Watch the video: 6 Photographic Tips for Camera Lens and Body Caps
It looks like there is an endless sea of accessories on the market available for DSLRs and mirrorless cameras, but there is one particular item I can guarantee every photographer: the humble lens and the caps supplied with your camera.
• Find out more: The best camera accessories
For interchangeable lens cameras, you will have a total of three caps: a lens cap, which snaps onto the front of the lens to protect the front element, a rear lens cap, which protects the lens. rear lens element, and a housing cap, which goes over the camera mount to protect the inner workings and delicate image sensor. They’re all designed to keep dust out and protect your optics, so they won’t get scratched when your kit is stored and not in use.
You can find out the size of your front lens cap by removing it from the lens and looking at the back of it, it will say which size of filter thread it fits, like 77mm or 58mm for example – it also tells you what size filters you can also fit your lenses.
We’ll take a look at how you can modify lens caps to improve their usability, take more creative photos, and even prevent you from losing them so easily!
01 Solve white balance problems
It is possible to purchase lens caps with a built-in white balance reference – just make sure you get one that matches the front filter thread of your lens. The idea is that you can use it to set a custom white balance in the camera, or keep it in a “test” shot and use it as a reference point when editing.
You can use the white balance eyedropper tool in Adobe Camera Raw or Lightroom to click on the white part of the lens cap to adjust the white balance. You will then have perfectly precise colors and white balance, which you can then synchronize with your other photos. This is useful if you constantly misplace your gray cards and color accuracy is important to you.
02 Making a pinhole lens
Take wonderfully faithful images with a basic pinhole lens, which you can craft with an aftermarket cap. To start, mark the center of your body cap and place it in a vise or on an old piece of scrap wood. Then use a drill bit about 1 cm in diameter to drill the middle of the cap.
Smooth out the rough edges with sandpaper and make sure it is totally clean and there are no small plastic particles left. Now glue a small piece of foil on the back side to cover the hole, take your time to get a neat finish. Then you need to poke a small hole in the foil with a pin – which makes your pinhole lens complete.
Attach it to your camera and switch to manual mode to start taking abstract and lo-fi images. We also found a tripod useful when shooting.
03 Never lose the lens caps again
I’m sure we’ve all had a problem with lens caps, and that’s getting them off and losing them. A neat solution is to tie a piece of string to your lens cap and hook it onto the camera strap mount on your camera body, which is common on bridge cameras. Although this only works well if you are using lenses that have the same filter thread, or if you plan to use a single lens for long periods of time.
To do this, remove the lens cap and place it on a surface you are not afraid to punch through, such as an old block of wood, and drill two small holes on the outer edge of the lens cap. Now smooth the rough edges with sandpaper and run your nylon string through, then loop it over the camera strap holder.
04 Keep your memory cards safe
If you constantly misplace your SD cards in your pencil case, this tip might help you organize them better.

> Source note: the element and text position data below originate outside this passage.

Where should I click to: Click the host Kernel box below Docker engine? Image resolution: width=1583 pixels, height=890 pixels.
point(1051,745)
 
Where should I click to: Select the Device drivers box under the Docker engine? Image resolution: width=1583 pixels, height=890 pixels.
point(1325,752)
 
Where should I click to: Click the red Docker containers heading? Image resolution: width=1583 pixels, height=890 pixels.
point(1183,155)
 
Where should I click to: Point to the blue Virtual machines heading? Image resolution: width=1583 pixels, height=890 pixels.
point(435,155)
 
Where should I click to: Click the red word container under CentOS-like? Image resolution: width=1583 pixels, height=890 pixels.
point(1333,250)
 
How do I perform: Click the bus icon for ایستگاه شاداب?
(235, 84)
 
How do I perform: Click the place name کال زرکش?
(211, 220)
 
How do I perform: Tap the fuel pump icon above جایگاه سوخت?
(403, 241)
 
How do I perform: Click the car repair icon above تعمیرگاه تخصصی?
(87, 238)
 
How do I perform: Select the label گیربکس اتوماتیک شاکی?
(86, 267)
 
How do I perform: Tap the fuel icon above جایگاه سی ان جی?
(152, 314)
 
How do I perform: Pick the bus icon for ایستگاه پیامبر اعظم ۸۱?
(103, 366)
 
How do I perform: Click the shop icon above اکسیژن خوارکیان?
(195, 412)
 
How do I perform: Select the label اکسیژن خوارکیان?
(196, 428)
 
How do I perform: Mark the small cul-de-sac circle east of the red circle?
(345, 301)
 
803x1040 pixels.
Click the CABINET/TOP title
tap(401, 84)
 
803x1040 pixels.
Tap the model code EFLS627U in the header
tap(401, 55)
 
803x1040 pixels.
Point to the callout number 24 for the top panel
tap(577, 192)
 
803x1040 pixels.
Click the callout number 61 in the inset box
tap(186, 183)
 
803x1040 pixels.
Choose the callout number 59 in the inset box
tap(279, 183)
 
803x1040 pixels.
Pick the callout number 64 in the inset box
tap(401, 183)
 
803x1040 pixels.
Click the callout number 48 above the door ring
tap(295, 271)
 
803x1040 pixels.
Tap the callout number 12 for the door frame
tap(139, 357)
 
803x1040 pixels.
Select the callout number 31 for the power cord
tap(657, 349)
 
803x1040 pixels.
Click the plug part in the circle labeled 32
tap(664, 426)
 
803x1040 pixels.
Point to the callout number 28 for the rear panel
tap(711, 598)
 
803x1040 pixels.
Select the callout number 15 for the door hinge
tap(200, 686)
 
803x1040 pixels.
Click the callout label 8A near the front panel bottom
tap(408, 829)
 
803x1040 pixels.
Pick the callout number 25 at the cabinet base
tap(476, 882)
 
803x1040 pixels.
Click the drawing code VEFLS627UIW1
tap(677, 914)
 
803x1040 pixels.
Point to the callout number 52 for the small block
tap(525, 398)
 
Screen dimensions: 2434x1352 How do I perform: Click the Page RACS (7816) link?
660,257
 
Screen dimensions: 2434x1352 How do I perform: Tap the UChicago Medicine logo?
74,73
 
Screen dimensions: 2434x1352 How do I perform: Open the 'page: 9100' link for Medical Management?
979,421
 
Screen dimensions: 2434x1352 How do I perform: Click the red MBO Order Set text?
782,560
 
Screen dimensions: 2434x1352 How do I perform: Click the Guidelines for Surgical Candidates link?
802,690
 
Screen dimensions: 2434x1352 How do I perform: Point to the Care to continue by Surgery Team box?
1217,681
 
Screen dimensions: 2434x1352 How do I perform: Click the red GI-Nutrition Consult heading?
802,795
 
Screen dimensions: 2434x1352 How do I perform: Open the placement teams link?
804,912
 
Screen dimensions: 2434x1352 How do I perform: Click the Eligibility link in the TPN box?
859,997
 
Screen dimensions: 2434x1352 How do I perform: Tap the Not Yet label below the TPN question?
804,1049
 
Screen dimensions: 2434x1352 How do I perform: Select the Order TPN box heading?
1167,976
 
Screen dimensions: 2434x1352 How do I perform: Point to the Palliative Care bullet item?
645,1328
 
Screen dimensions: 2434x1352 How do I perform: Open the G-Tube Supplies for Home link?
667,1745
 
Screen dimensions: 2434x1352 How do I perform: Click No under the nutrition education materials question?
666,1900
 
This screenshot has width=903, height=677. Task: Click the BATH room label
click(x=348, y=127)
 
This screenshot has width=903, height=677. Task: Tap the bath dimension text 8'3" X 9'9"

Take a spare body cap and rear lens cap and slide your SD cards in, then screw the caps back together. They are then in a memorable place and will not be able to slip out of your bag unnoticed. They will also be a bit more splash resistant, so give it a try!
05 Add color!
Have a set of brightly colored caps, like these from Fotodiox, will make them harder to lose around your house or on a shoot as they will instantly stand out, they also make it easier to find your kit when looking in your kit bag at night when visibility is poor.
06 Thinking caps
We love Cooph’s clothing, acronym for Cooperative of Photography, as some of his clothing like the Beanie Comfy L-Cap has a built-in lens cap pocket. Some of their shirts also feature a pocket for a lens cap and some also have a built-in microfiber lens cleaning cloth, which could be the perfect solution if, like me, you constantly misplace them. Don’t forget to check out the full range here.